In the following, I wrapped your XSD fragment in a "schema" element that also defined the "xs:" namespace prefix.
DECLARE @xml XML = '<xs:schema xmlns:xs="http://www.w3.org/2001/XMLSchema">
<xs:simpleType name="NHSNumberStatusIndicatorCode_Withheld_Type">
<xs:restriction base="ns:AlphaNumeric_Type">
<xs:length value="2"/>
<xs:enumeration value="01"/>
<xs:enumeration value="02"/>
<xs:enumeration value="03"/>
<xs:enumeration value="04"/>
<xs:enumeration value="05"/>
<xs:enumeration value="06"/>
<xs:enumeration value="07"/>
<xs:enumeration value="08"/>
</xs:restriction>
</xs:simpleType>
</xs:schema >'
SELECT
N.node.value('(../../@name)[1]', 'nvarchar(max)') AS Field_Name,
N.node.value('(../@base)[1]', 'nvarchar(max)') AS Type,
N.node.value('(../xs:length/@value)[1]', 'int') AS Length,
N.node.value('@value[1]', 'nvarchar(max)') AS enumeration
FROM @xml.nodes('//xs:enumeration') N(node)
The .nodes()
method selects all of the enumeration nodes from the supplied xml.

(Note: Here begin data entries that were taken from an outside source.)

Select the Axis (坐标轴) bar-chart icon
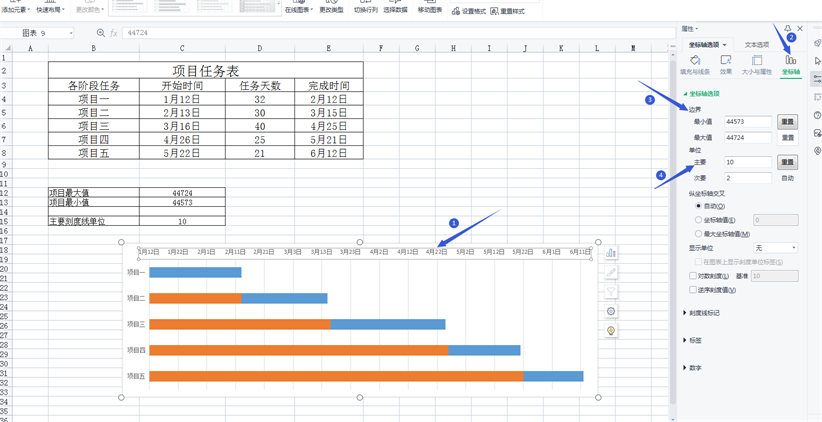 (790, 64)
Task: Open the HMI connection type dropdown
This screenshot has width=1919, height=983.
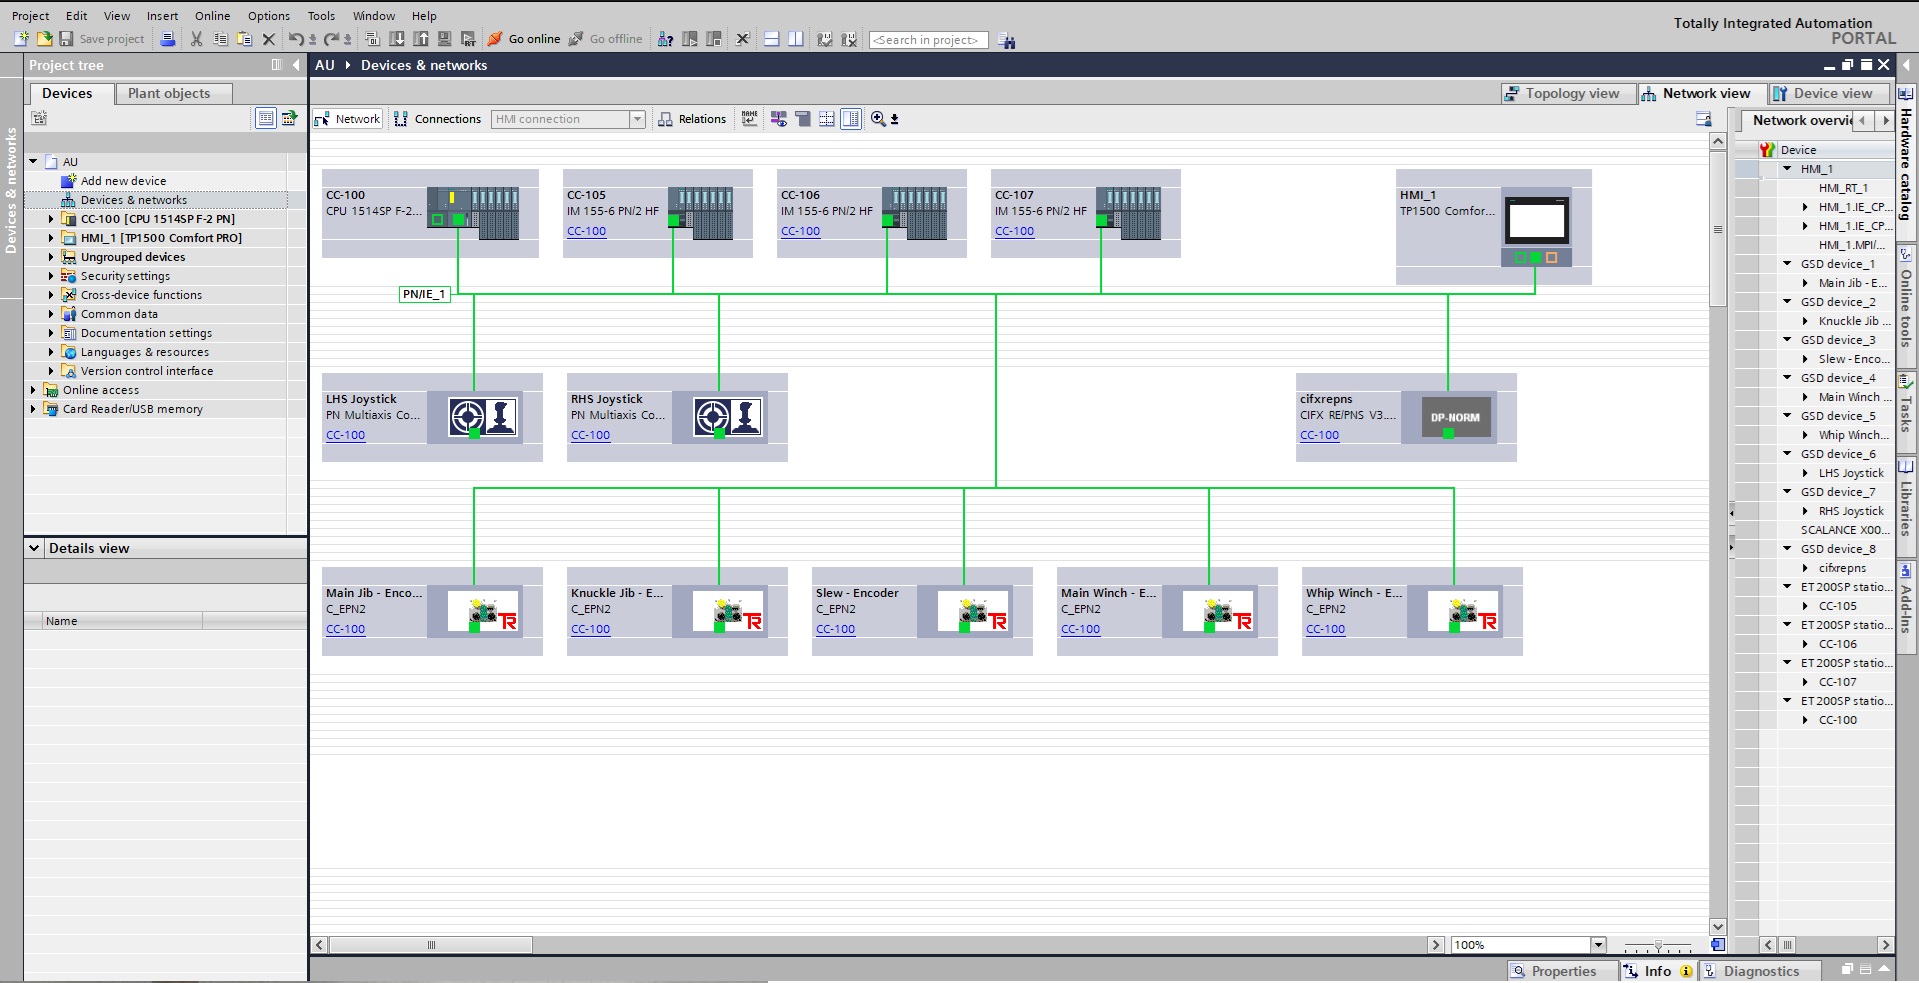Action: point(637,119)
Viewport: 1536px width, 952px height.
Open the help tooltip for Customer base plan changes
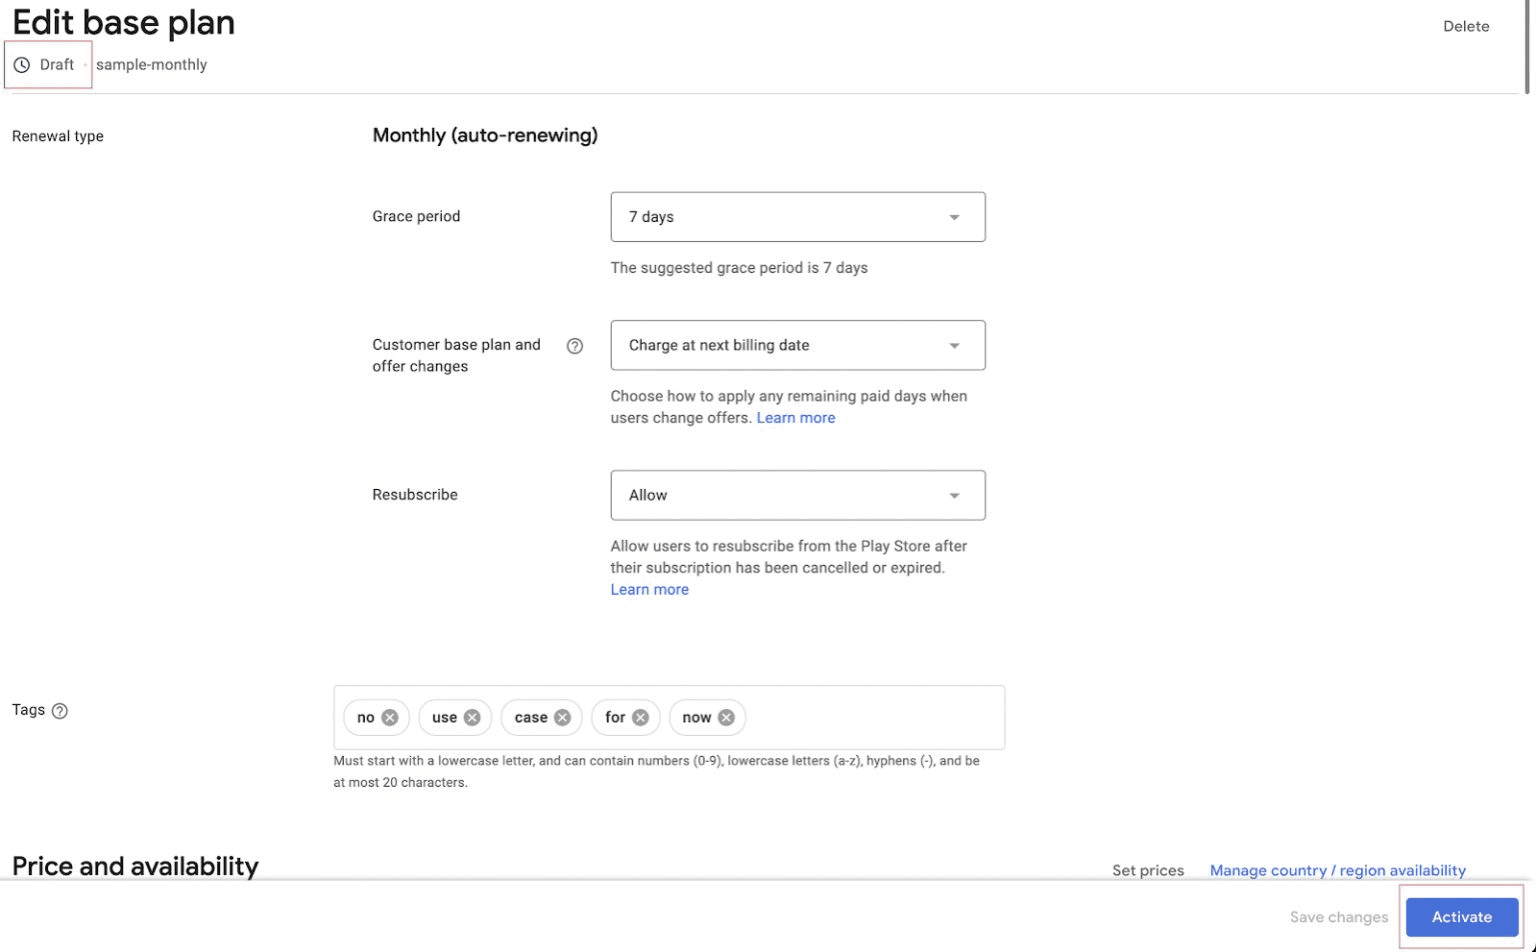(575, 345)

The leading //
selects nodes at any depth. The N(nodes)
provide arbitrary table and column aliases to the selected results. The .value()

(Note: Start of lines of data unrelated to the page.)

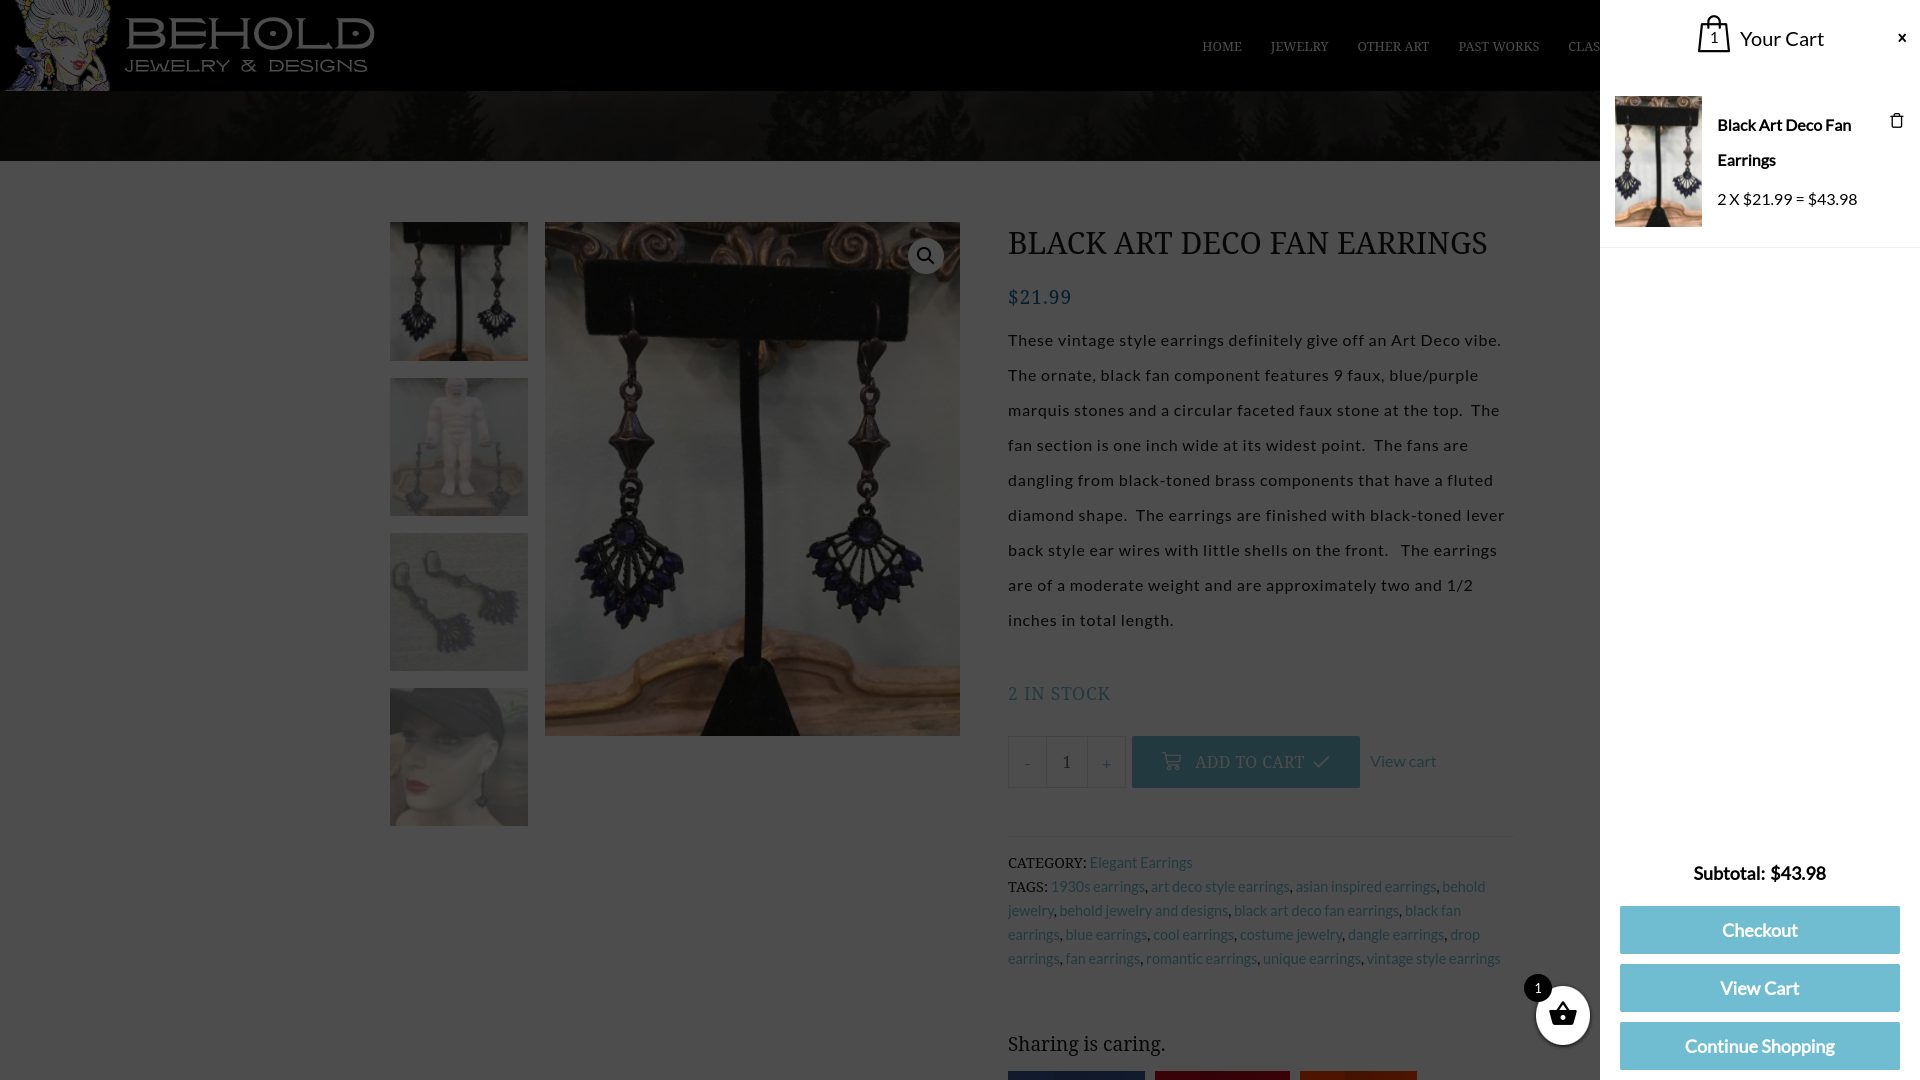
Task: Open the Elegant Earrings category link
Action: click(x=1141, y=862)
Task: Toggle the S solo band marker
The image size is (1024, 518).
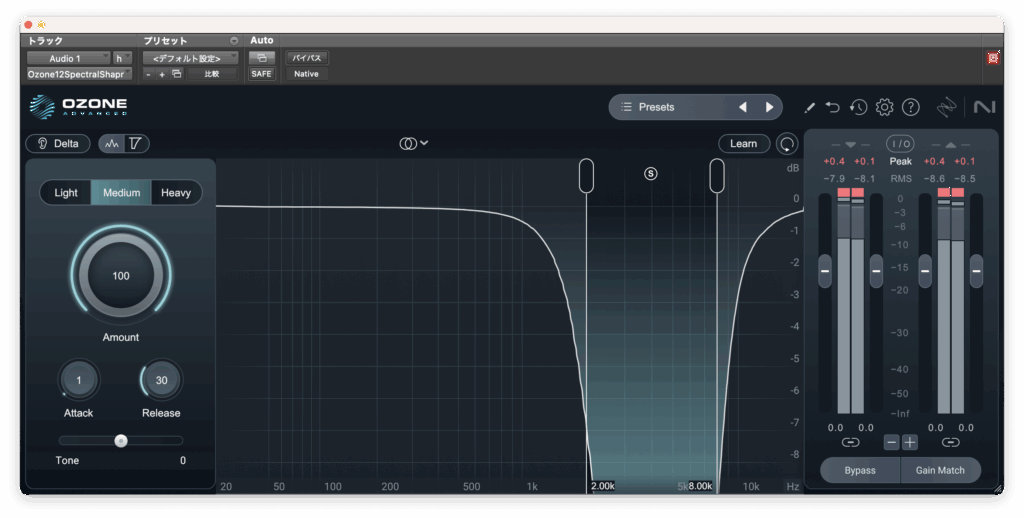Action: coord(651,173)
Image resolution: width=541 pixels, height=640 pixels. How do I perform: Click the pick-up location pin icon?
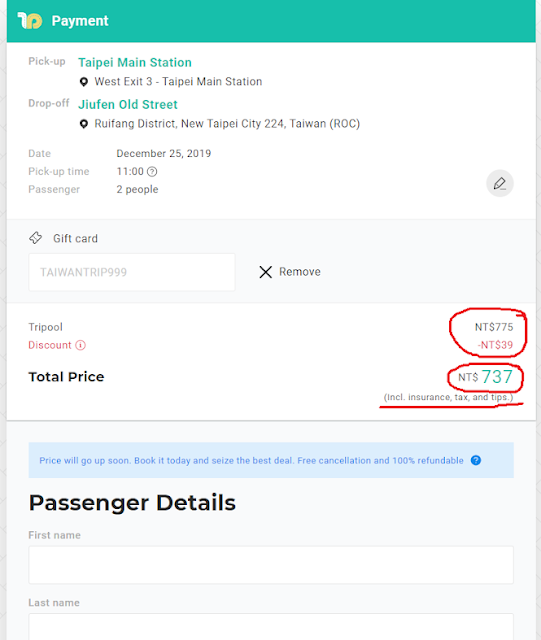coord(84,82)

method is then used to select attributes values from either the selected node, parent node, or sibling node in the case of Length. The @
prefix on a name refers to an attribute instead of a child node. Because many XPath selectors could potentially select more than one value, you often need to use [1]
or (...)[1]
to select just the first.
Result:
Field_Name | Type | Length | enumeration |
---|---|---|---|
NHSNumberStatusIndicatorCode_Withheld_Type | ns:AlphaNumeric_Type | 2 | 01 |
NHSNumberStatusIndicatorCode_Withheld_Type | ns:AlphaNumeric_Type | 2 | 02 |
NHSNumberStatusIndicatorCode_Withheld_Type | ns:AlphaNumeric_Type | 2 | 03 |
NHSNumberStatusIndicatorCode_Withheld_Type | ns:AlphaNumeric_Type | 2 | 04 |
NHSNumberStatusIndicatorCode_Withheld_Type | ns:AlphaNumeric_Type | 2 | 05 |
NHSNumberStatusIndicatorCode_Withheld_Type | ns:AlphaNumeric_Type | 2 | 06 |
NHSNumberStatusIndicatorCode_Withheld_Type | ns:AlphaNumeric_Type | 2 | 07 |
NHSNumberStatusIndicatorCode_Withheld_Type | ns:AlphaNumeric_Type | 2 | 08 |
See this db<>fiddle.
The XSD can also be loaded into an XSD typed column of a table and accessed in a manner similar to the above by replacing @xml
with the column reference.
The above is coded for this specific enumeration type scenario. If your actual XSD contains other type definitions that don't follow this pattern, you may need to handle those cases separately.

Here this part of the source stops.